## PROBLEM REQUIREMENTS
Can you reproduce the listing below word for word, from the line containing "You are a GUI" through the end of the listing, both ends included? Leave the pictures out of your answer.

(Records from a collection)
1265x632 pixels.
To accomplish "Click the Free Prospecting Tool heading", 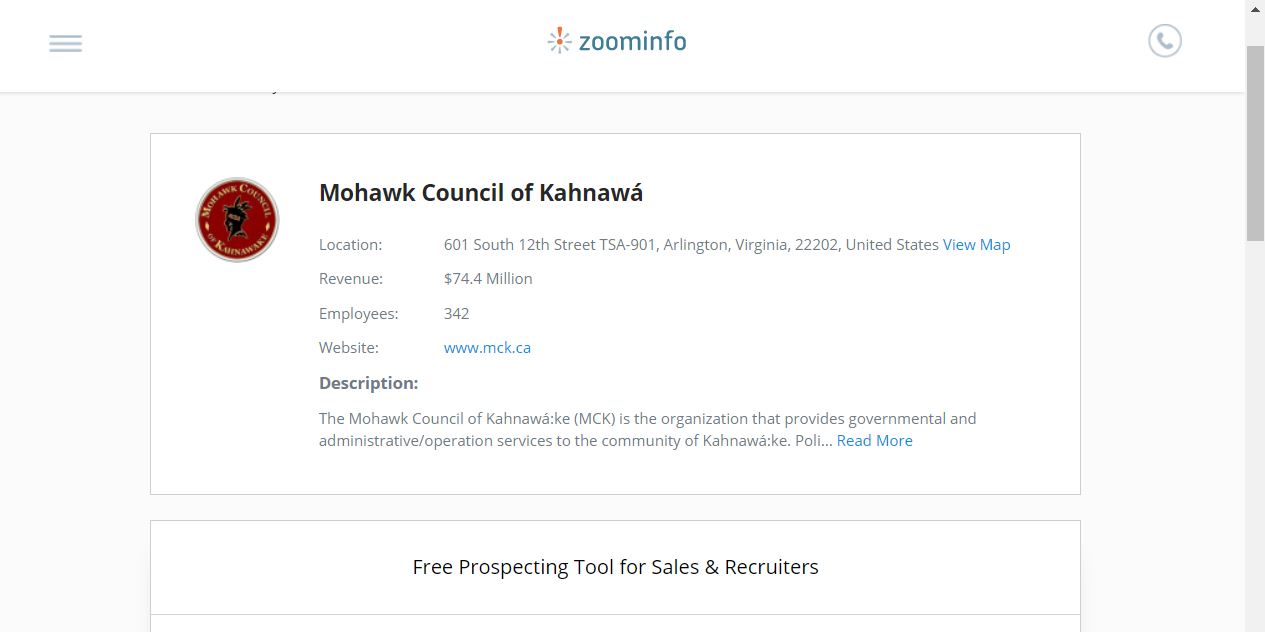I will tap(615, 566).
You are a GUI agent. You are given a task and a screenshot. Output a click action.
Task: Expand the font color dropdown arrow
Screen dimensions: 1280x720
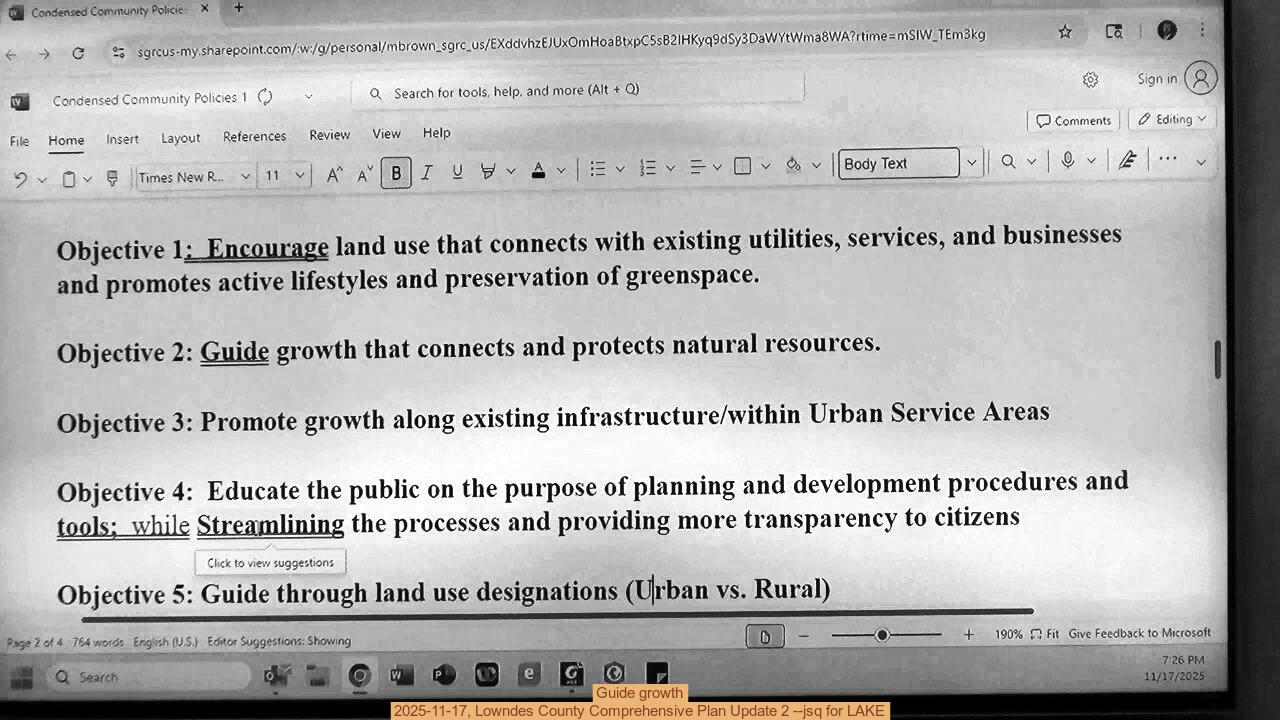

## RESULT BELOW
You are a GUI agent. You are given a task and a screenshot. Output a click action.
Task: Expand the font color dropdown arrow
Screen dimensions: 1280x720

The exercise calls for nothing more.